Stored data entries
= Beginning of Section =
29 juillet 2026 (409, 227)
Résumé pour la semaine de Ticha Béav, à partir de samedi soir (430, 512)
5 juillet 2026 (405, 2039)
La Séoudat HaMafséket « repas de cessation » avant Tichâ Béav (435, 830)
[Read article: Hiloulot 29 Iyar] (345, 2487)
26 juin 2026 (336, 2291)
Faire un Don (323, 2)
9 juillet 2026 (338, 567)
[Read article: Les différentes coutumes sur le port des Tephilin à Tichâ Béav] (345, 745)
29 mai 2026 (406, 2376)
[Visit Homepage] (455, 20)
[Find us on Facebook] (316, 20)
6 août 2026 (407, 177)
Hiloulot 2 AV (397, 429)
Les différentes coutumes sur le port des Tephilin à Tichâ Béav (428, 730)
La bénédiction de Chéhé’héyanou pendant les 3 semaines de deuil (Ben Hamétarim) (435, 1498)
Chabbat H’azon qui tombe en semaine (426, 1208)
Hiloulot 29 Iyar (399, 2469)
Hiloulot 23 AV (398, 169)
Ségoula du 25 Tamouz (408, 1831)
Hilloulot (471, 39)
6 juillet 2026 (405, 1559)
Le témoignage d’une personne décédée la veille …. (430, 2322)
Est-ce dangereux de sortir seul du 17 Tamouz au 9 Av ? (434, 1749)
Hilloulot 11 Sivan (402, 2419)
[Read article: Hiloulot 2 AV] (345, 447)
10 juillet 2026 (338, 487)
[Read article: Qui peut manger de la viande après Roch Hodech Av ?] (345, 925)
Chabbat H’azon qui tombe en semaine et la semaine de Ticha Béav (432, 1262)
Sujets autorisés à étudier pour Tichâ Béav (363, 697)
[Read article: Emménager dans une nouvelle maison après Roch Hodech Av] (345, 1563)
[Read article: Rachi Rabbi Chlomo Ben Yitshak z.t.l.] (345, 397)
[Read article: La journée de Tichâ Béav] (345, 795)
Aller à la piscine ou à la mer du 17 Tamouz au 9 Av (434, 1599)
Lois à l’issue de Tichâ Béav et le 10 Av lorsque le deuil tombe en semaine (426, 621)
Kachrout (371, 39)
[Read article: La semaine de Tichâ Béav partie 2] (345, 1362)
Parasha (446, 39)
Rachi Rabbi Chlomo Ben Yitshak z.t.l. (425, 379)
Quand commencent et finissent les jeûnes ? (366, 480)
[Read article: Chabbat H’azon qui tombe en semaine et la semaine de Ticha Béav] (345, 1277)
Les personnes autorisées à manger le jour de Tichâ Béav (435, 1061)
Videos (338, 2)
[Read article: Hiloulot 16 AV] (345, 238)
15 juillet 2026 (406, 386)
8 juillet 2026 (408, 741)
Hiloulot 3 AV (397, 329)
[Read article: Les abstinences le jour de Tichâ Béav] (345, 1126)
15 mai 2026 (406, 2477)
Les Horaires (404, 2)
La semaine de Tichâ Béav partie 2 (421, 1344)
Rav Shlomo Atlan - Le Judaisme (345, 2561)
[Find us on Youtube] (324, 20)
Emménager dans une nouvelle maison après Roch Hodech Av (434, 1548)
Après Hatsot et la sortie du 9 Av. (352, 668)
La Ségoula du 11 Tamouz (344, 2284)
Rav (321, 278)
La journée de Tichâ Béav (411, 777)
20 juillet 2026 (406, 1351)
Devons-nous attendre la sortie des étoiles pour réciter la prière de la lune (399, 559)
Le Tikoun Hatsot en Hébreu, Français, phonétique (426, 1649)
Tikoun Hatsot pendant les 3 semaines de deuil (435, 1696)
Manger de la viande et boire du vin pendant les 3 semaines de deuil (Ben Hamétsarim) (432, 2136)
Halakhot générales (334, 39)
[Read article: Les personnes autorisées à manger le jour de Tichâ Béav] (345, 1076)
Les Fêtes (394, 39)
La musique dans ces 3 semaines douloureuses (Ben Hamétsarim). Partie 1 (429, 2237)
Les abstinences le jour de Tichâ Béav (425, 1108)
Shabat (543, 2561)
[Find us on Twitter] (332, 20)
= End of Section =
-- Work instructions --
Extract exactly and only the lines above from the line containing "[Read article: Chabbat" through the line containing "Manger de la viande et", both end lines included.

-- Task solution --
[Read article: Chabbat H’azon qui tombe en semaine et la semaine de Ticha Béav] (345, 1277)
Les personnes autorisées à manger le jour de Tichâ Béav (435, 1061)
Videos (338, 2)
[Read article: Hiloulot 16 AV] (345, 238)
15 juillet 2026 (406, 386)
8 juillet 2026 (408, 741)
Hiloulot 3 AV (397, 329)
[Read article: Les abstinences le jour de Tichâ Béav] (345, 1126)
15 mai 2026 (406, 2477)
Les Horaires (404, 2)
La semaine de Tichâ Béav partie 2 (421, 1344)
Rav Shlomo Atlan - Le Judaisme (345, 2561)
[Find us on Youtube] (324, 20)
Emménager dans une nouvelle maison après Roch Hodech Av (434, 1548)
Après Hatsot et la sortie du 9 Av. (352, 668)
La Ségoula du 11 Tamouz (344, 2284)
Rav (321, 278)
La journée de Tichâ Béav (411, 777)
20 juillet 2026 (406, 1351)
Devons-nous attendre la sortie des étoiles pour réciter la prière de la lune (399, 559)
Le Tikoun Hatsot en Hébreu, Français, phonétique (426, 1649)
Tikoun Hatsot pendant les 3 semaines de deuil (435, 1696)
Manger de la viande et boire du vin pendant les 3 semaines de deuil (Ben Hamétsarim) (432, 2136)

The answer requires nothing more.